**PROMPT**
Without altering a single character, set down all of the data below.

**GIVEN INFORMATION**
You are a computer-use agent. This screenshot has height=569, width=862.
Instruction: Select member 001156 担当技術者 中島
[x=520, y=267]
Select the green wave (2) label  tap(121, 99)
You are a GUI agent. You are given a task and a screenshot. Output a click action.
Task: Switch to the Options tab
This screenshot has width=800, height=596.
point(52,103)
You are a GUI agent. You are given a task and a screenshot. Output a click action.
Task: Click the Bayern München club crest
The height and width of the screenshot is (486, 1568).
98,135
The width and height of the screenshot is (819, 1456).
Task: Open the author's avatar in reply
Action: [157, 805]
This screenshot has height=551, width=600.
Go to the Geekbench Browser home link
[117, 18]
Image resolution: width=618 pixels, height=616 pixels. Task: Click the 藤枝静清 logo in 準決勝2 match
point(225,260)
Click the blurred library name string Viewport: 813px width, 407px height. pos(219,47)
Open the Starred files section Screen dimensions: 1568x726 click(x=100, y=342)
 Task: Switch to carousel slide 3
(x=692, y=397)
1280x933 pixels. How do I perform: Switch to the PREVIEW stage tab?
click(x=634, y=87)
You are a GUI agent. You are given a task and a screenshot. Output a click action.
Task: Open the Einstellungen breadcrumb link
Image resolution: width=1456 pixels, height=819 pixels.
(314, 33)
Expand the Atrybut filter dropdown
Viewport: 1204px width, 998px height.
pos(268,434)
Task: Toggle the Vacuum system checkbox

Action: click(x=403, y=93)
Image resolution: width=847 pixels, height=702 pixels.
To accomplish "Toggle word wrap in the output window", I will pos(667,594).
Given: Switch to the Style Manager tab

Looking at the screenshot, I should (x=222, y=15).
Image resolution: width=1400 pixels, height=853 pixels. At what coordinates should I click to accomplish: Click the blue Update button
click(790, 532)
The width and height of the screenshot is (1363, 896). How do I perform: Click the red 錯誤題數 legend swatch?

**SOLUTION BELOW**
You are a computer-use agent. This screenshot has height=569, width=862.
Instruction: Select member 001156 担当技術者 中島
[x=520, y=267]
Select the green wave (2) label  tap(121, 99)
You are a GUI agent. You are given a task and a screenshot. Output a click action.
Task: Switch to the Options tab
This screenshot has width=800, height=596.
point(52,103)
You are a GUI agent. You are given a task and a screenshot. Output a click action.
Task: Click the Bayern München club crest
The height and width of the screenshot is (486, 1568).
98,135
The width and height of the screenshot is (819, 1456).
Task: Open the author's avatar in reply
Action: [157, 805]
This screenshot has height=551, width=600.
Go to the Geekbench Browser home link
[117, 18]
Image resolution: width=618 pixels, height=616 pixels. Task: Click the 藤枝静清 logo in 準決勝2 match
point(225,260)
Click the blurred library name string Viewport: 813px width, 407px height. pos(219,47)
Open the Starred files section Screen dimensions: 1568x726 click(x=100, y=342)
 Task: Switch to carousel slide 3
(x=692, y=397)
1280x933 pixels. How do I perform: Switch to the PREVIEW stage tab?
click(x=634, y=87)
You are a GUI agent. You are given a task and a screenshot. Output a click action.
Task: Open the Einstellungen breadcrumb link
Image resolution: width=1456 pixels, height=819 pixels.
(314, 33)
Expand the Atrybut filter dropdown
Viewport: 1204px width, 998px height.
pos(268,434)
Task: Toggle the Vacuum system checkbox

Action: click(x=403, y=93)
Image resolution: width=847 pixels, height=702 pixels.
To accomplish "Toggle word wrap in the output window", I will pos(667,594).
Given: Switch to the Style Manager tab

Looking at the screenshot, I should (x=222, y=15).
Image resolution: width=1400 pixels, height=853 pixels. At what coordinates should I click to accomplish: Click the blue Update button
click(790, 532)
The width and height of the screenshot is (1363, 896). How do I perform: Click the red 錯誤題數 legend swatch?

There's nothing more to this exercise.